Your goal — Return the lines of the listing from the line containing "Select the yellow" through the line containing "Action: (289, 351)", both included, copied without any change.

######

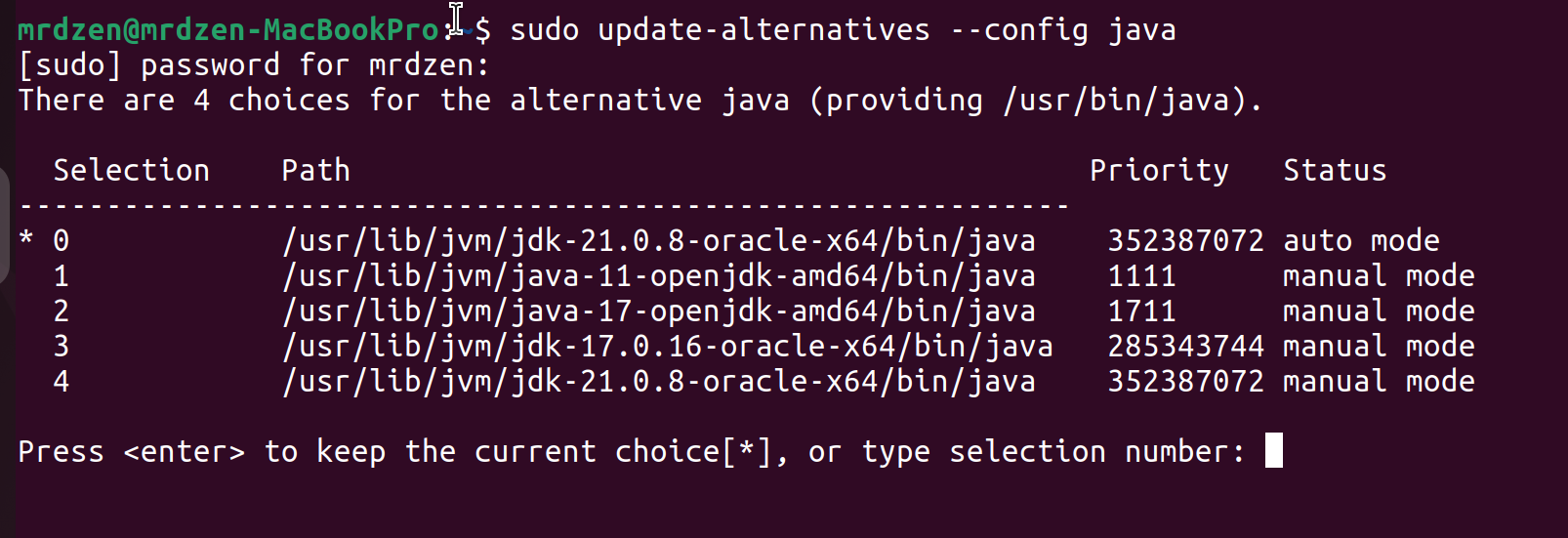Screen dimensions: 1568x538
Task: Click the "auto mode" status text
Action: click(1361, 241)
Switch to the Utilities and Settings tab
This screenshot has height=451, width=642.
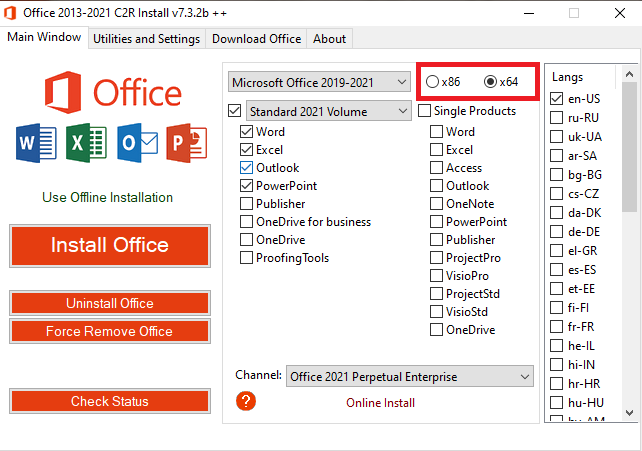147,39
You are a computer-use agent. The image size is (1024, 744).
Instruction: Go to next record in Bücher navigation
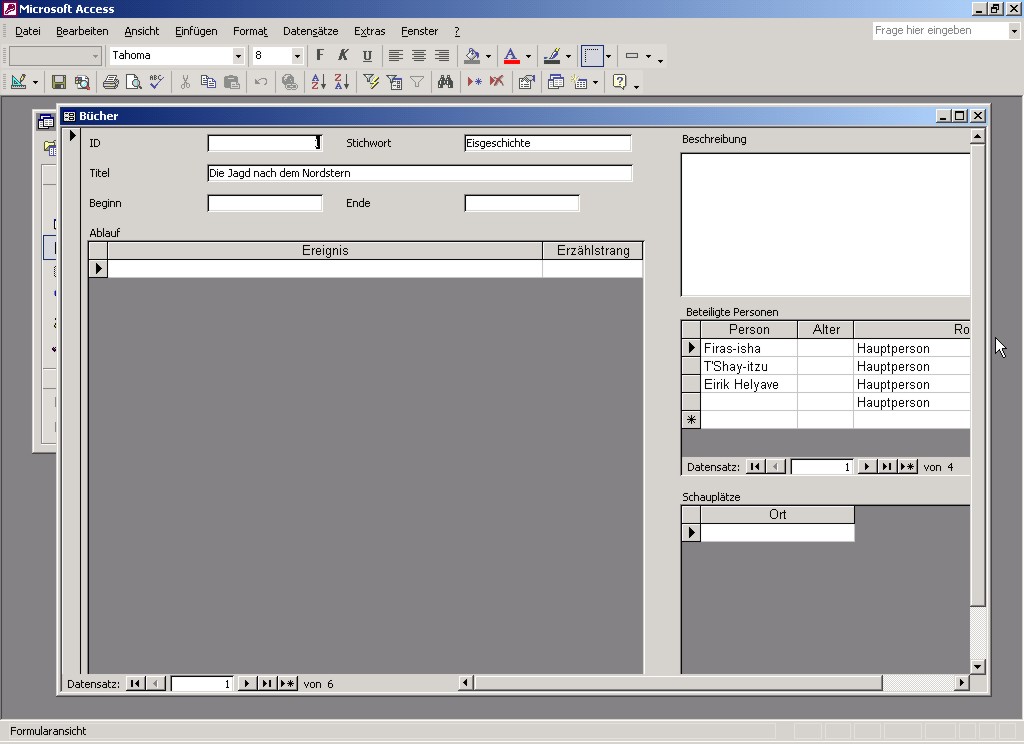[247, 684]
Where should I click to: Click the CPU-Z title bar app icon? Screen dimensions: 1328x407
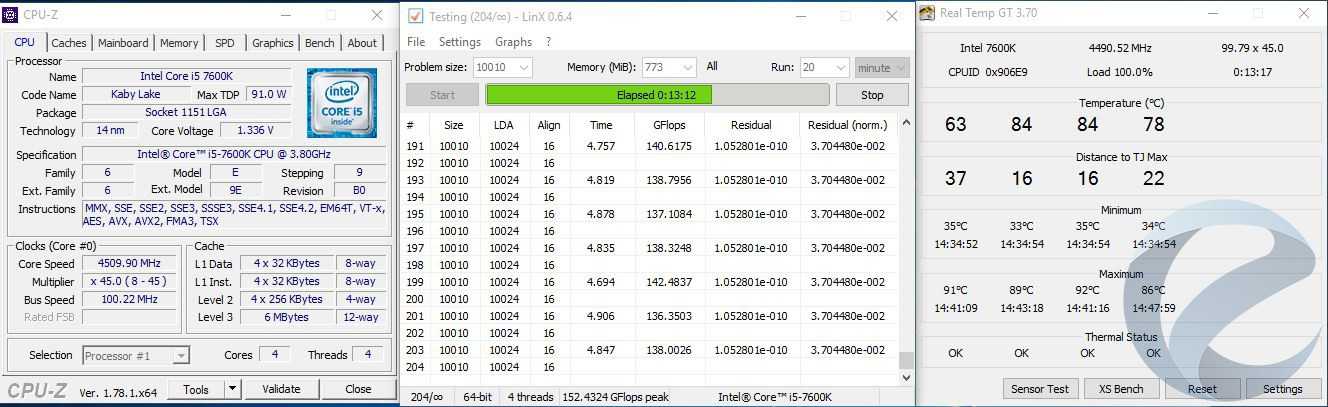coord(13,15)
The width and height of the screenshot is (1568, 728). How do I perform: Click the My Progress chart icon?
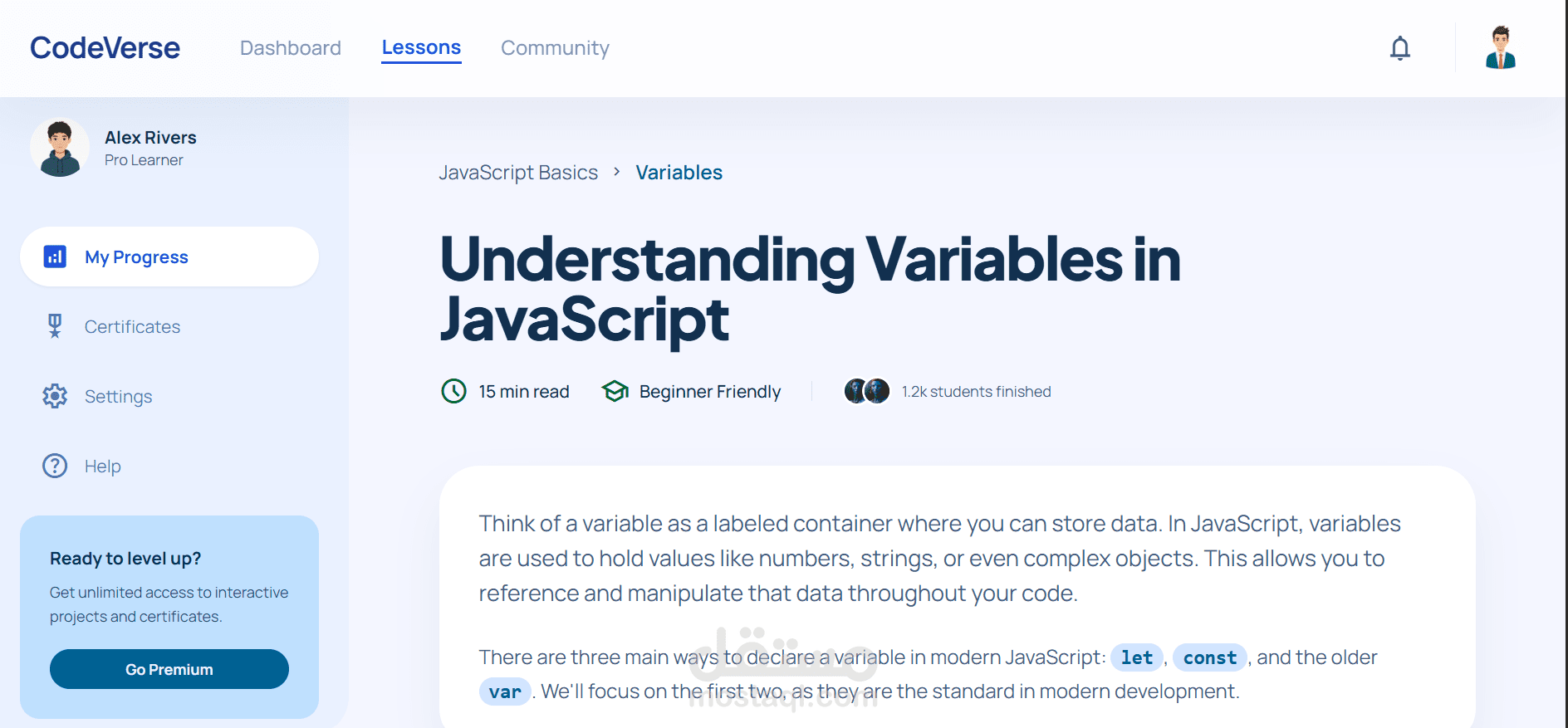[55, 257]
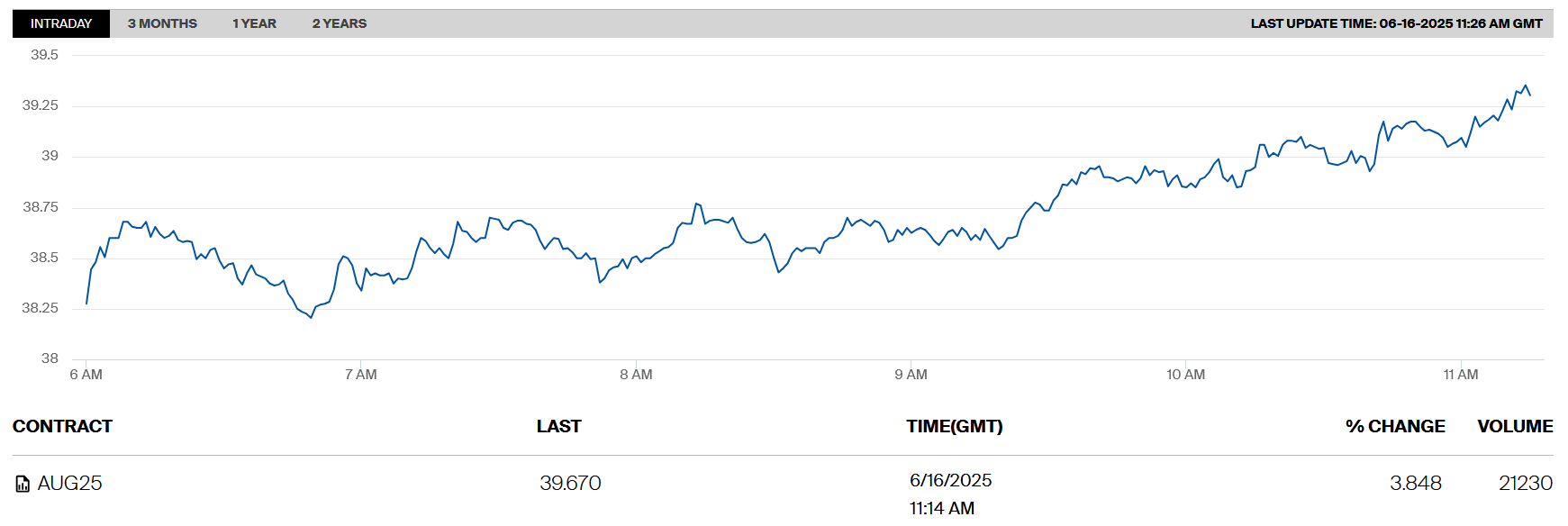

######

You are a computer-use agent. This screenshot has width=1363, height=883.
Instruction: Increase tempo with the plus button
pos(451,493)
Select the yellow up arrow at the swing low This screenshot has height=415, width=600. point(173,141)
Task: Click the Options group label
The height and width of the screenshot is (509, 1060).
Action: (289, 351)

######

Answer to the exercise —
Select the yellow up arrow at the swing low This screenshot has height=415, width=600. point(173,141)
Task: Click the Options group label
The height and width of the screenshot is (509, 1060).
Action: (289, 351)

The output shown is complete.